▶ GIVEN DATA:
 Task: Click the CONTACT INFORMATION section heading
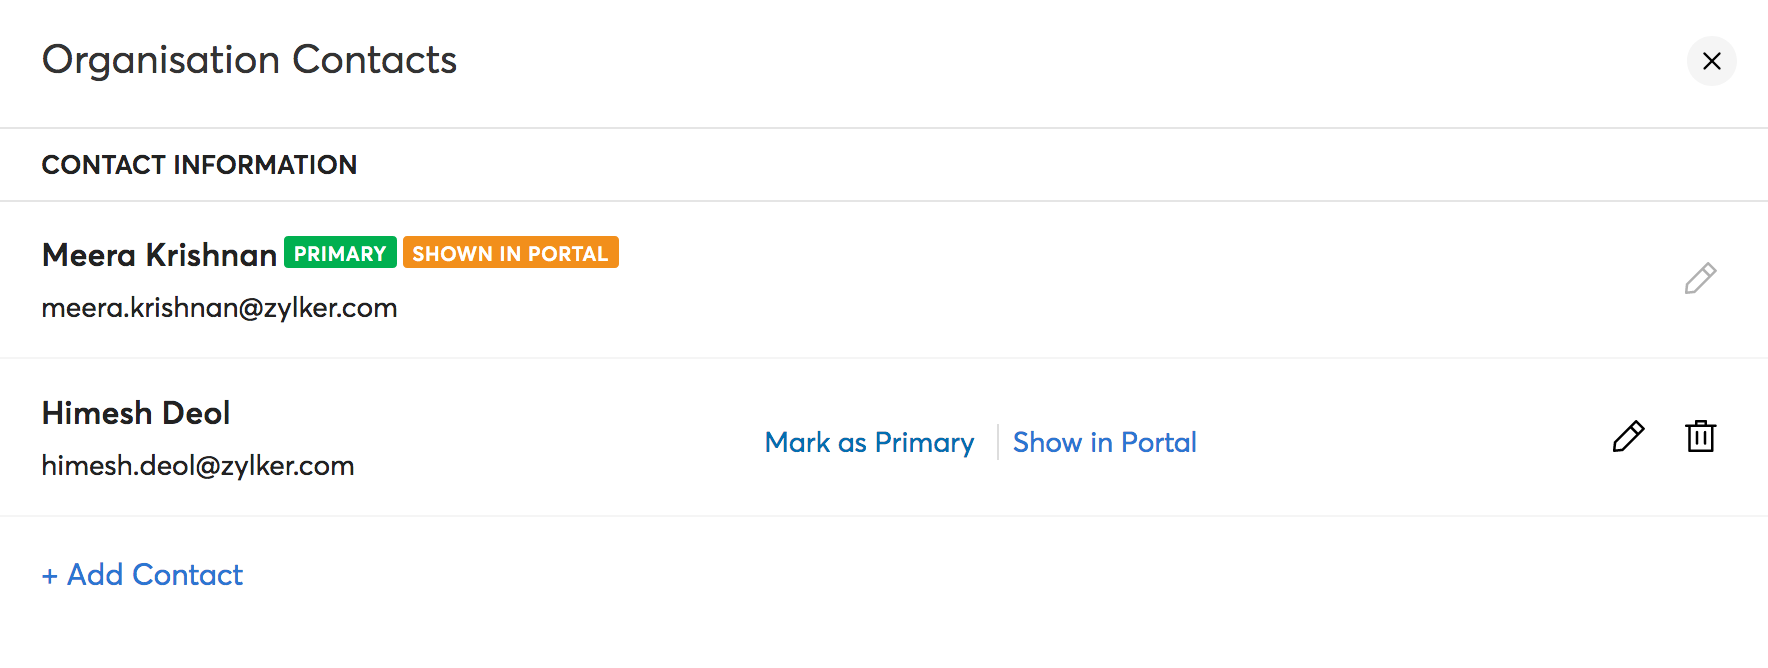(199, 165)
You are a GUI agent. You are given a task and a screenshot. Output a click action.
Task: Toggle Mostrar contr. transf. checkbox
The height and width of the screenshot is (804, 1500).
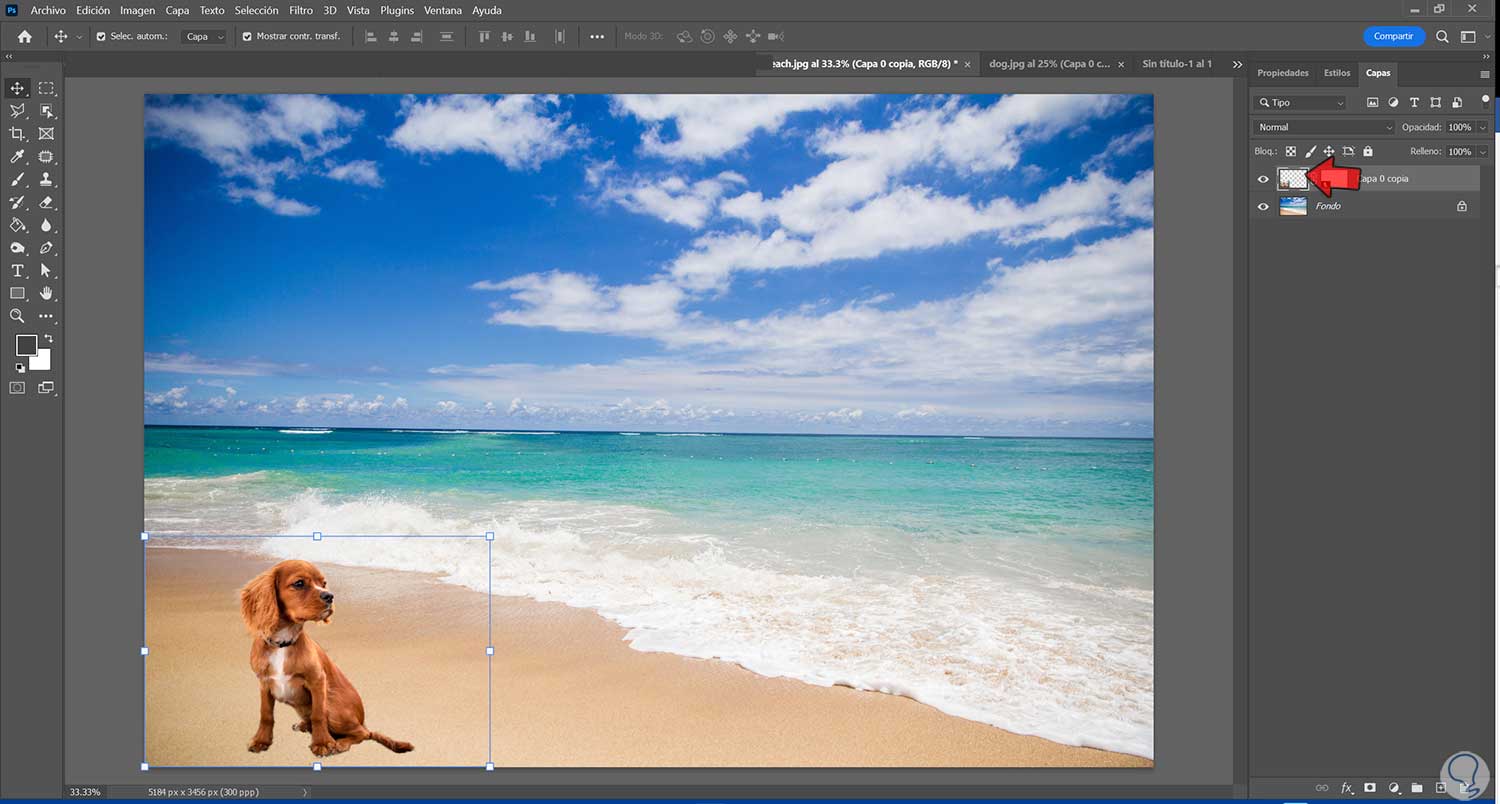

▶ WHAT IS REQUIRED:
Reply with every line of the listing that has the string "screenshot".

▶ ANSWER:
You are a GUI agent. You are given a task and a screenshot. Output a click action.
The height and width of the screenshot is (804, 1500).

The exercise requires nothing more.